* [The task]:
Rewrite the data below as a numbered list, leaving out any blank lines.
********************
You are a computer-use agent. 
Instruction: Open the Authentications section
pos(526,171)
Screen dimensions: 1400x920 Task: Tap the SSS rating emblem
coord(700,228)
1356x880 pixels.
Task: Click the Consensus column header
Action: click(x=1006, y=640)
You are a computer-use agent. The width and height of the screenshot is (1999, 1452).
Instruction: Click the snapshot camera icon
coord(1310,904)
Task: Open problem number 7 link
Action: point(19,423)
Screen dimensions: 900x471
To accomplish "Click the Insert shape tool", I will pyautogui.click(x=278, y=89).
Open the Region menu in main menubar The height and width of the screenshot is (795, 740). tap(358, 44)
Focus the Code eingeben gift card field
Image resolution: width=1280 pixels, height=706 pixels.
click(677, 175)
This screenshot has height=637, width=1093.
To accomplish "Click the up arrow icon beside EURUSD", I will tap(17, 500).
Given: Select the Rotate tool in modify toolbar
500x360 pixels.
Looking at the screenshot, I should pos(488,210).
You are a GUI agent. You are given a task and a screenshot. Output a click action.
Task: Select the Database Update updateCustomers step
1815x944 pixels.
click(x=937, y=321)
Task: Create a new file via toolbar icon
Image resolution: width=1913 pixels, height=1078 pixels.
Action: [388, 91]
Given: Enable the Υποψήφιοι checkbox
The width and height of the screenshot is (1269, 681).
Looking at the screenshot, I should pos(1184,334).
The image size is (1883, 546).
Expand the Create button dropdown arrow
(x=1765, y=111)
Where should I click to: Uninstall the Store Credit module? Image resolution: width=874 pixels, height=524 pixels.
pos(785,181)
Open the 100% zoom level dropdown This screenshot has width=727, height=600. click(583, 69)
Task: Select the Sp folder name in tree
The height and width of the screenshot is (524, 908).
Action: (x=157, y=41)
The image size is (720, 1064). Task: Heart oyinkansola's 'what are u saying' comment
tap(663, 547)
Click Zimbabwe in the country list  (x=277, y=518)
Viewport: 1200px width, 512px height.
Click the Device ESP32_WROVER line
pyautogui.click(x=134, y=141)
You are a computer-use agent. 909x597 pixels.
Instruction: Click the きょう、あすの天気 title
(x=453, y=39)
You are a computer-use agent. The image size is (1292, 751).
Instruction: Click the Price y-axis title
********************
* [Result of this task]:
1. You are a computer-use agent. 
2. Instruction: Open the Authentications section
3. pos(526,171)
4. Screen dimensions: 1400x920 Task: Tap the SSS rating emblem
5. coord(700,228)
6. 1356x880 pixels.
7. Task: Click the Consensus column header
8. Action: click(x=1006, y=640)
9. You are a computer-use agent. The width and height of the screenshot is (1999, 1452).
10. Instruction: Click the snapshot camera icon
11. coord(1310,904)
12. Task: Open problem number 7 link
13. Action: point(19,423)
14. Screen dimensions: 900x471
15. To accomplish "Click the Insert shape tool", I will pyautogui.click(x=278, y=89).
16. Open the Region menu in main menubar The height and width of the screenshot is (795, 740). tap(358, 44)
17. Focus the Code eingeben gift card field
18. Image resolution: width=1280 pixels, height=706 pixels.
19. click(677, 175)
20. This screenshot has height=637, width=1093.
21. To accomplish "Click the up arrow icon beside EURUSD", I will tap(17, 500).
22. Given: Select the Rotate tool in modify toolbar
23. 500x360 pixels.
24. Looking at the screenshot, I should pos(488,210).
25. You are a GUI agent. You are given a task and a screenshot. Output a click action.
26. Task: Select the Database Update updateCustomers step
27. 1815x944 pixels.
28. click(x=937, y=321)
29. Task: Create a new file via toolbar icon
30. Image resolution: width=1913 pixels, height=1078 pixels.
31. Action: [388, 91]
32. Given: Enable the Υποψήφιοι checkbox
33. The width and height of the screenshot is (1269, 681).
34. Looking at the screenshot, I should pos(1184,334).
35. The image size is (1883, 546).
36. Expand the Create button dropdown arrow
37. (x=1765, y=111)
38. Where should I click to: Uninstall the Store Credit module? Image resolution: width=874 pixels, height=524 pixels.
39. pos(785,181)
40. Open the 100% zoom level dropdown This screenshot has width=727, height=600. click(583, 69)
41. Task: Select the Sp folder name in tree
42. The height and width of the screenshot is (524, 908).
43. Action: (x=157, y=41)
44. The image size is (720, 1064). Task: Heart oyinkansola's 'what are u saying' comment
45. tap(663, 547)
46. Click Zimbabwe in the country list  (x=277, y=518)
47. Viewport: 1200px width, 512px height.
48. Click the Device ESP32_WROVER line
49. pyautogui.click(x=134, y=141)
50. You are a computer-use agent. 909x597 pixels.
51. Instruction: Click the きょう、あすの天気 title
52. (x=453, y=39)
53. You are a computer-use agent. The image size is (1292, 751).
54. Instruction: Click the Price y-axis title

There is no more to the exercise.